The University of Alabama published the first peer-reviewed research outlining the successful transplant of genetically modified, clinical-grade pig kidneys into a brain-dead human individual, replacing the recipient’s native kidneys.
About the study
UAB researchers tested the first human preclinical model for transplanting genetically modified pig kidneys into humans. The study recipient had two genetically modified pig kidneys transplanted in his abdomen after his native kidneys were removed. The organs were procured from a genetically modified pig at a pathogen-free facility.
Although dialysis can sustain life for some time, transplantation offers a better quality of life and a longer life for the few individuals who can gain access to transplantation.
Each stage of this decedent xenotransplant study approximated the steps that might be taken in a Phase I xenotransplant clinical trial:
- The kidneys were removed from a donor pig housed at a pathogen-free, surgically clean facility. The kidneys were then stored, transported and processed for implantation, just as human kidneys are.
- Before surgery, the brain-dead recipient and donor animal underwent a crossmatch compatibility test to determine whether the genetically modified pig kidney and its intended recipient were a good tissue match.
- The pig kidneys were placed in the exact anatomic locations used for human donor kidneys.
- The brain-dead recipient received standard immune-suppression therapy used in human-to-human kidney allotransplantation.
The study was conducted to meet the standards directly comparable to those that would apply to a Phase I human clinical trial, mirroring every step of a standard transplant between humans.
How was it done?
For the first time, the pig kidneys transplanted were taken from pigs that had been genetically modified with 10 key gene edits that may make the kidneys suitable for transplant into humans.
The transplanted kidneys filtered blood, produced urine and, importantly, were not immediately rejected.
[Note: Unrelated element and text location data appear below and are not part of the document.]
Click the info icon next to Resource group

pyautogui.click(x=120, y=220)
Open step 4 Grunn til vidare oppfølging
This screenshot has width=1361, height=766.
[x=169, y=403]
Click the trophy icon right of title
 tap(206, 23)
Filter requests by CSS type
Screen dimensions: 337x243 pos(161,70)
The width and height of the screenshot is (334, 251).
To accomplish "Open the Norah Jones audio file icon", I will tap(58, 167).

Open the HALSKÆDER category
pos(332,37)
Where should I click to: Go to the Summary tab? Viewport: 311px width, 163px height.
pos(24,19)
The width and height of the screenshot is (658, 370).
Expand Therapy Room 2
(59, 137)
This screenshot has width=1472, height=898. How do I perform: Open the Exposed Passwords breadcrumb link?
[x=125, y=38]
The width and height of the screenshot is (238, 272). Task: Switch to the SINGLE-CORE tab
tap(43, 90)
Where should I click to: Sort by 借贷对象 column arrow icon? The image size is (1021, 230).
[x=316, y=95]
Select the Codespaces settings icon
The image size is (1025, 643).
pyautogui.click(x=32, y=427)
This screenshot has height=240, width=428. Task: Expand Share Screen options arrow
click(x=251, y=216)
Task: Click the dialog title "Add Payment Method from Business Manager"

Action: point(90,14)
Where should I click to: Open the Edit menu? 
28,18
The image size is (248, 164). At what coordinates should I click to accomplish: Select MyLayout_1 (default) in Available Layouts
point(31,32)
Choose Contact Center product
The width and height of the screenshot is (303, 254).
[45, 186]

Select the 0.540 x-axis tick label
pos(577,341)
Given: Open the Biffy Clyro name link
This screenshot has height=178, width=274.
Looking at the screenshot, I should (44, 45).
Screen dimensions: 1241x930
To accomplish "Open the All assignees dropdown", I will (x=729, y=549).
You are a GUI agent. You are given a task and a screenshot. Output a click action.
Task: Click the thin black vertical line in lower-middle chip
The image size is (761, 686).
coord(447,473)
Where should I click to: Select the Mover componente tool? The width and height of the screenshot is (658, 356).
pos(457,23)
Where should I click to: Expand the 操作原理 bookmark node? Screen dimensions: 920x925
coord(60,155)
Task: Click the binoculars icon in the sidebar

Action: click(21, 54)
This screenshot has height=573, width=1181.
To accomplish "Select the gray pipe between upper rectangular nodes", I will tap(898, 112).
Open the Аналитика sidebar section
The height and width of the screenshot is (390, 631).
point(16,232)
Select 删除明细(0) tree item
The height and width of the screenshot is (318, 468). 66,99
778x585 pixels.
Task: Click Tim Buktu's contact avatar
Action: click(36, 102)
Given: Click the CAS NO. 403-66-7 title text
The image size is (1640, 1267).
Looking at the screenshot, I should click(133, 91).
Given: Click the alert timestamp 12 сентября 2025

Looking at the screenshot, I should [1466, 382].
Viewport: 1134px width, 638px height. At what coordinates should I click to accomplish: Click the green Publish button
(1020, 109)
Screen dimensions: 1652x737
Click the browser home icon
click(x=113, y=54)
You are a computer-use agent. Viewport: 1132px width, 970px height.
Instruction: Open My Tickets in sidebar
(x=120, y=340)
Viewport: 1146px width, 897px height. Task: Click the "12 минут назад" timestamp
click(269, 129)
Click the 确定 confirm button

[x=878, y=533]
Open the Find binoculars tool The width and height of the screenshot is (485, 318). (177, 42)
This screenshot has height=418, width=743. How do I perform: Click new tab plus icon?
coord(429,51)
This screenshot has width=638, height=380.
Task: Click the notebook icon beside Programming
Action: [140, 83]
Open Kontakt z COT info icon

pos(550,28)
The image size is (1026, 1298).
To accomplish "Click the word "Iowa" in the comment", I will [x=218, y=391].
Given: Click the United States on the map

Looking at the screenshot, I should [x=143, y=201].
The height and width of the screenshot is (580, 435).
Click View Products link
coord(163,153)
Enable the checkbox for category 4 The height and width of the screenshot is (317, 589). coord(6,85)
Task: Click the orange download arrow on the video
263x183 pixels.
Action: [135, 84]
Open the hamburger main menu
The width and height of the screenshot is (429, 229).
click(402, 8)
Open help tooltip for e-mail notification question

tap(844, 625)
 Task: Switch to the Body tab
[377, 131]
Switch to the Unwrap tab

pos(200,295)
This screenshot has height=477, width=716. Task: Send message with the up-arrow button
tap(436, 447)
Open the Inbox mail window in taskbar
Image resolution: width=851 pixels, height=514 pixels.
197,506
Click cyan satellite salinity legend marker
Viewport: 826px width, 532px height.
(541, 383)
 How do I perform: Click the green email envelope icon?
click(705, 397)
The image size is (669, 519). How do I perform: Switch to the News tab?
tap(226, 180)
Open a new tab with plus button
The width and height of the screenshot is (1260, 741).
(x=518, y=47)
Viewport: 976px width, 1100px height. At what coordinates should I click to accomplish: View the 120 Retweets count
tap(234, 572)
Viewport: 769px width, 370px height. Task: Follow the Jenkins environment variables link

The kidneys remained viable until the study was ended, 77 hours after transplant.
Is the procedure safe?
Genetically modified pig kidneys have been extensively tested in non-human primates. In addition to testing in non-human primates, evaluating genetically modified pig kidneys in a human preclinical model research may provide important information about the potential safety and efficacy of kidneys in human transplant recipients, including in clinical trials.
“Our study demonstrates that major barriers to human xenotransplantation have been surmounted, identifies where new knowledge is needed to optimize xenotransplantation outcomes in humans, and lays the foundation for the establishment of a novel preclinical human model for further study” Locke added.
The harsh reality of kidney diseases
Kidney disease kills more people each year than breast or prostate cancer.
Although transplantation is the gold standard treatment for end-stage kidney disease, fewer than 25,000 kidney transplants are performed each year in the United States and 240 Americans on dialysis die every day.
The wait for a deceased donor kidney can be as long as five years, and in many states, it is closer to 10 years. Almost 5,000 people per year die waiting on a kidney transplant.